2024-07-10

A Disciplina Sintrópica do Ancestral Śraddhā Yoga


A disciplina do puro (śuddha) Śraddhā Yoga, resgatado por Krishna na Bhagavad Gītā, manifesta-se como resposta ao chamado cósmico para cultivarmos śraddhā --a energia e o vigor distintamente humano que floresce em nós, levando-nos a nos trans-humanizar, sublimando a nossa própria personalidade e identidade e nos colocando em sincronicidade com o ritmo do universo.
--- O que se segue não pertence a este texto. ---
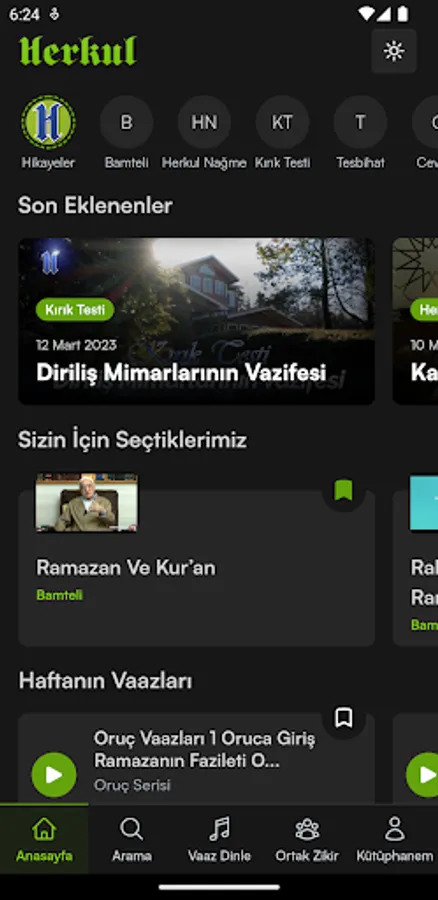Switch to the Vaaz Dinle tab
438x900 pixels.
click(219, 839)
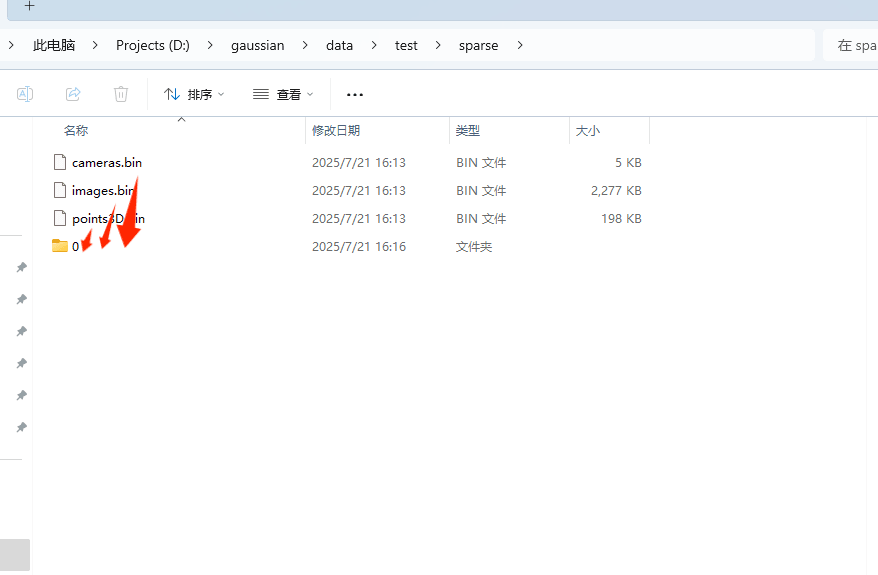Select the points3D.bin file icon
The width and height of the screenshot is (878, 575).
point(60,218)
Este cultivo inicia ao despertarmos na madrugada, quando o Dhyāna Mantra "Haṃsa", que pulsa em nossa respiração, nos convida à escuta atenta (bhāvana nama!) à voz silenciosa de Ṛta -- esse fogo interior que se manifesta como um reconhecimento imediato da realidade sintrópica.

Neste estado de presença plena, o prāṇa -- aquele sopro sagrado que a Kaṭha Upaniṣad revela como ponte entre o manifesto e o imanifesto - transfigura-se: cada inspiração ("haṃ") torna-se receptáculo da Brahma-Śakti, enquanto cada expiração ("sa") transforma-se em expressão pura de śraddhā - não a devoção a um ser, mas a percepção da lei formativa que organiza os átomos e as galáxias. Desse ritmo primordial nasce o autêntico "bom-senso" (bhāvana) - a percepção direta (pratibhā) que estremece nossa essência ao desvelar a tessitura sintrópica da existência em cada instante do dia1.
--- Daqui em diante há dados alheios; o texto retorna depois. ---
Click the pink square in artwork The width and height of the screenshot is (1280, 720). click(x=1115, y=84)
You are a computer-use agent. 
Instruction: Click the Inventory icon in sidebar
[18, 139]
Assim, o Haṃsa transcende sua forma de mantra para tornar-se a própria alquimia da existência - onde jñāna (conhecimento), karma (ação impecável) e bhakti (ardor devocional e entrega incondicional) se fundem em śraddhā (o amoroso e intuitivo sentimento da verdade que é simultaneamente visão e pulsação de Ṛta), dissolvendo as fronteiras entre o contemplação e cotidiano. 
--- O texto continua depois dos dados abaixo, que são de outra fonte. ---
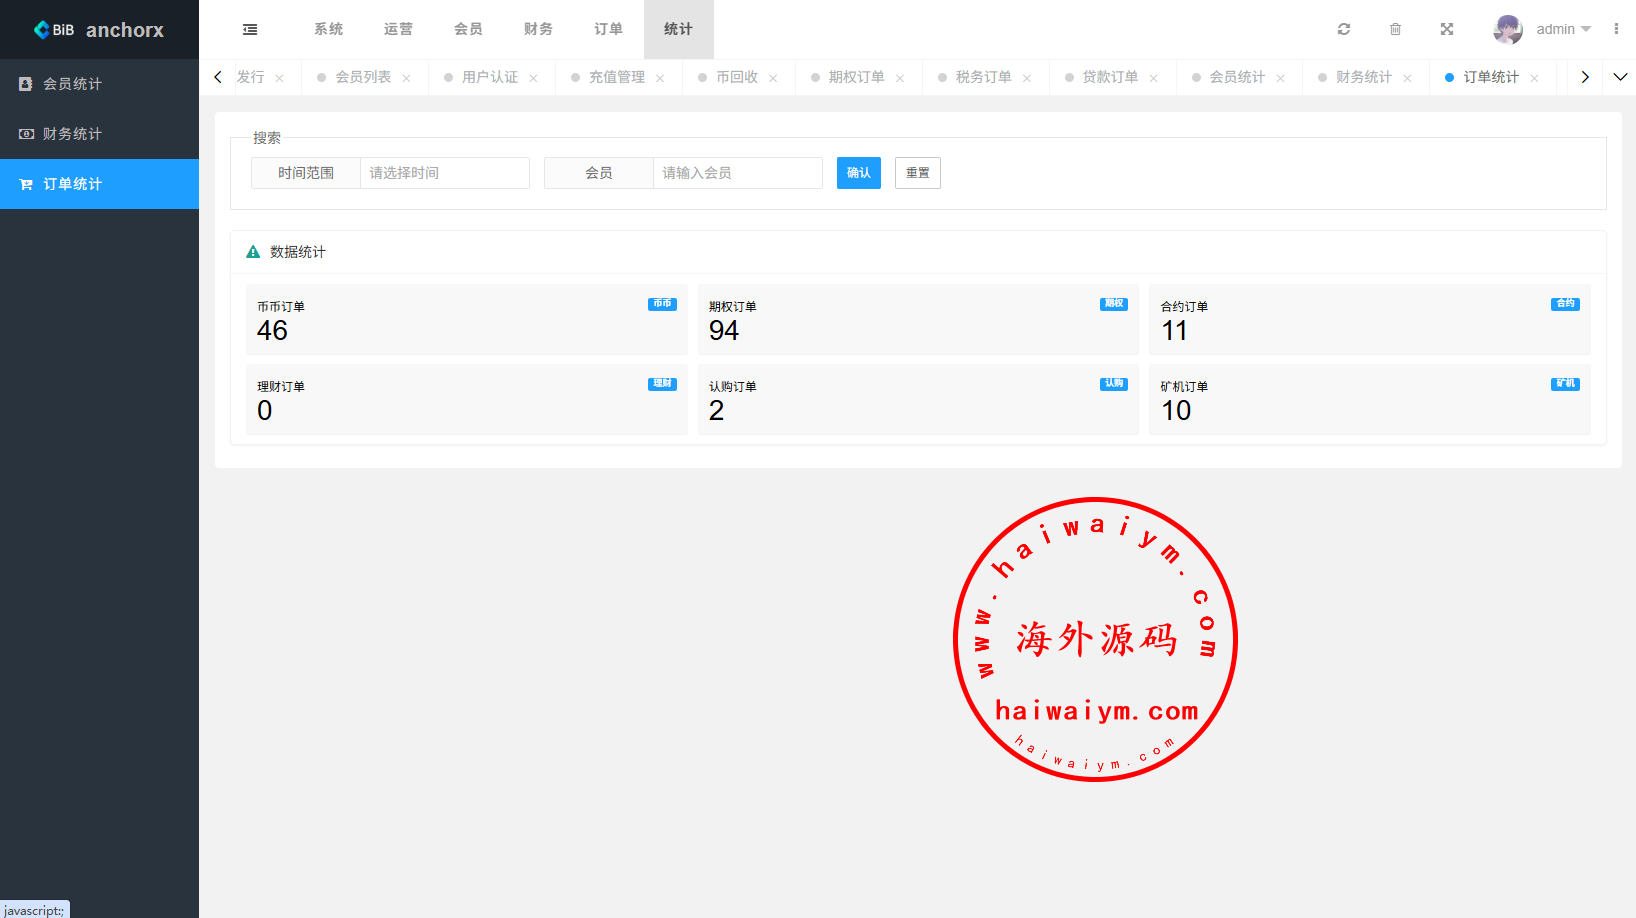This screenshot has width=1636, height=918.
Task: Close the 会员列表 tab
Action: (406, 78)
Krishna, como avatar, não é o alvo, mas a encarnação mesma deste princípio - o Śraddhā Yoga em sua forma pessoal-impessoal. Uma vida modulada por esse ritmo revela, na prática, como todas as coisas convergem sob a mesma Lei. Nessa sintonia, cada ato torna-se yajña, e a respiração, o altar onde o pessoal se sutiliza e converge, assintoticamente, para o transcendente, para o impessoal e ilimitado.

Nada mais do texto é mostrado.